When you use scanf, enter a string and hit the ENTER key, a string and a character are placed in the input buffer, they are namely: the entered string and the newline character. The string or character by character gets consumed by the scanf but the newline remains in the input buffer, unless you consume that too.
getchar(), on the other hand will not wait for ENTER key, it would read character by character, then your logic.
I think you can add 1 more line to read all the characters that come after the first one until there is a newline character (i.e. the user presses Enter):
while (getchar() != '\n');
Adding to your example, it would be like this:
#include <stdio.h>
#include <stdlib.h>
char c;
int main(int argc, char *argv[]){
system("clear");
while(1){
printf("\nInput a character.\n");
c = getchar();
printf("\nYour input: %c\n", c);
sleep(1);
system("clear");
while (getchar() != '\n');
}
return 0;
}
Use getch() which does not wait for a newline.

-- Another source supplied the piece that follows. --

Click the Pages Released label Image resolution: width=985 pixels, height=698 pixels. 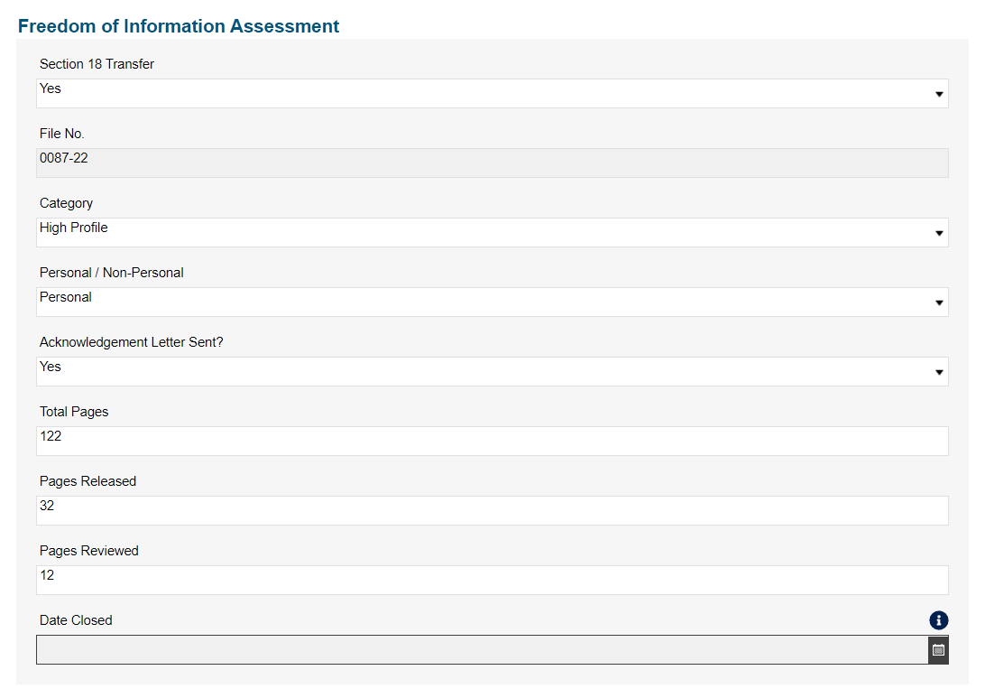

What i think you look for is something like this code, to save very first character, you can also check if c == '\n' to continue your operation, but i dont know what you want after saving very first character:
int i,c;
char save;
for ( i = 0;(c=getchar())!= EOF ; i++)
{
if ( i == 0)
save = c;
}
You can use fgets(), and extract its first character, like...
char ch[2], c;
fgets(ch, 2, stdin);
c = ch[0];
#include <stdio.h>
#include <stdlib.h>
#include <string.h>
int main(void)
{
char p,q;
printf("Hello enter char: ");
p=getchar();
printf("the char is: %c\n",p);
printf("Hello enter char: ");
q=getchar();
printf("the char is: %c\n",q);
return 0;
}
(WHY IS MY OUTPUT for the second printf and scanf not waiting for me to input a char before exiting the program?.....what i mean is u know where it says q=getchar();??? shouldnt it wait for to input a char before exiting the program? but for some reason the program just exits when it goes to the next line...
when pressing enter,a character '\n' is inputing.So your getchar() was used before you enter the second character.I think you want the code below:
#include <stdio.h>
#include <stdlib.h>
int main(void) {
char p,q;
printf("Hello enter char: ");
p=getchar();
printf("the char is: %c\n",p);
int c;
while((c = getchar()) != '\n' && c != EOF && c != ' ') ;
printf("Hello enter char: ");
q=getchar();
printf("the char is: %c\n",q);
return 0;
}
You can also use a getch() instead of getchar() to avoid pressing enter key.
#include <stdio.h>
#include <conio.h>
int main(void)
{
char p,q;
printf("Hello enter char: ");
p=getch();
printf("the char is: %c\n",p);
printf("Hello enter char: ");
q=getch();
printf("the char is: %c\n",q);
return 0;
}
When encountering invalid user inputs, use getchar() to read char, and other similar instances where there are undesired characters stuck at input stream(like in your case it was a newline) I define a constant named FLUSH
#define FLUSH while(getchar() != '\n')
to solve the problem. What this statement does is that it reads a character and then throws it away. Now if you try to place it after one of your getchars i.e.
p=getchar();
printf("the char is: %c\n",p);
FLUSH;
it will read the newline then stops because the condition within the while statement no longer holds.
Note: Using getchar() for prompts leaves a '\n' in the input stream you will find this troublesome once you make another prompt and have not eradicated that '\n'.